((

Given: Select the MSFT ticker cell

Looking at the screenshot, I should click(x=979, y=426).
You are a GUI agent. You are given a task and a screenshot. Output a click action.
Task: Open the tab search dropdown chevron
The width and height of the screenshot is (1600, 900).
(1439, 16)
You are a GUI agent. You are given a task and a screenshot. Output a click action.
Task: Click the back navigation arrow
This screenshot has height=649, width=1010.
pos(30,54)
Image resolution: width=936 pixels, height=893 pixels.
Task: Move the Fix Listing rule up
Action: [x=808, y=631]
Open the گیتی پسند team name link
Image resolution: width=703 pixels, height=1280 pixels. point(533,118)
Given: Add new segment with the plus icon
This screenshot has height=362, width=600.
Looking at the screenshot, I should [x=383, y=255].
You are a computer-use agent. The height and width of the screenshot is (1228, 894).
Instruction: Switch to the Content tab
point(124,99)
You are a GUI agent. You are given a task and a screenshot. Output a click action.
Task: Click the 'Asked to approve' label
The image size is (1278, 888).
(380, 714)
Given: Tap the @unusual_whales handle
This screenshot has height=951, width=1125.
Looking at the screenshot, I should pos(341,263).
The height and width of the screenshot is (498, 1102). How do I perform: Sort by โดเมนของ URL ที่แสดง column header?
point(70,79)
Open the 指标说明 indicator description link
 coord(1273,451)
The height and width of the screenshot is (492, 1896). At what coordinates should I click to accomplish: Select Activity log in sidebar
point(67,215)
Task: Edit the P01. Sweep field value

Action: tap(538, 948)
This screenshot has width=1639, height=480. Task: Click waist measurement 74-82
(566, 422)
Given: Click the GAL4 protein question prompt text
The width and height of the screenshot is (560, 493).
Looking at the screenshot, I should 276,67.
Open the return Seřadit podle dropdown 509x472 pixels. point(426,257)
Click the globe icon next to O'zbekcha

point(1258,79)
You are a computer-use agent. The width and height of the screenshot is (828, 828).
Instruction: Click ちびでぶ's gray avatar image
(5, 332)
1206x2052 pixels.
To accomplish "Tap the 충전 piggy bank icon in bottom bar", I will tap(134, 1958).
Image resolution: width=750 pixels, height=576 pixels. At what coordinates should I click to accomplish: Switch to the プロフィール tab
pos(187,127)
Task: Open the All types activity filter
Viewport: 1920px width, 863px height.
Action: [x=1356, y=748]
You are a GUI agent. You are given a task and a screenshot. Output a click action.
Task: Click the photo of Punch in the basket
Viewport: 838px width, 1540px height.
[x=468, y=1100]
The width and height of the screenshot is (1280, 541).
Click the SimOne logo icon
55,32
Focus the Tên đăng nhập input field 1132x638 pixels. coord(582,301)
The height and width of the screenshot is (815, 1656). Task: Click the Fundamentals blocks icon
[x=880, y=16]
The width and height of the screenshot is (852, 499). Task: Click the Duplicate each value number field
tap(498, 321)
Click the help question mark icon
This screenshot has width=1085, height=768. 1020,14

))

## WORK TO BE COMPLETED
Pick every line of the data that includes the string "dropdown".

## ANSWER TO THE EXERCISE
Task: Open the tab search dropdown chevron
Open the return Seřadit podle dropdown 509x472 pixels. point(426,257)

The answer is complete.